原作の息の根止めてこそ、映画。そんなことを山中貞雄が80年も前に言っている。
原作最大の特徴の時間である時間の遡りという技法は原作にもヒントを与えたイ・チャンドン「ペパーミントキャンディ」だけでなくもっと前にはジェーン・カンピオン「ルイーズとケリー」など、いま映画でそれをやられても、それ自体驚くものでない。むしろ原作を読んだとき、映画としてのエモーションのかかりづらさをどうするのかと思ったら、こうきたか、というその大胆な取捨選択に驚く。まさに息の根止めて、再構築。

ということで、その最大の魅力、北の果ての田舎町、流氷、血、疑似親子、男と女、という映画的モチーフを再構築して徹底化した。
凡庸な小説家なら怒り狂うかもしれないが、さすが映画マニアの桜庭一樹はそれを当然のように受け入れる。その関係もいい。

さらに、時折はさまるフラッシュフォワード、映画は時系列に進んでいるように見えて、実はラストシーンの銀座まで、全部が過去回想で、ラストシーンが現在、という構成にも見え、反芻すると、とんでもないアクロバットをみた感じ。

ストーリーではなく、風景と男と女を描き出すために練られた構成。
見世物としての映画をここまで極めた邦画は本当に貴重だ。

▸ 指示:
この映画評の要点を2文でまとめてください。

▸ 提供リスト:

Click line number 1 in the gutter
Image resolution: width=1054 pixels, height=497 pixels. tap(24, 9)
...
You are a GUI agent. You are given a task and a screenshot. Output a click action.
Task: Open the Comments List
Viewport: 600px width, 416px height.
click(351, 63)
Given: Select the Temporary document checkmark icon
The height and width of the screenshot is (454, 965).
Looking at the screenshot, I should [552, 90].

▸ 解答:
原作の最大の特徴である時間を遡る技法は映画では珍しくないが、この映画は大胆な取捨選択によって、北の果ての田舎町、流氷、血、疑似親子、男と女という原作の映画的モチーフを再構築し、徹底している。ラストシーンの銀座までが全部過去回想でラストシーンが現在とも見える構成は、ストーリーではなく風景と男と女を描き出すために練られたもので、見世物としての映画をここまで極めた邦画は本当に貴重だと評価されている。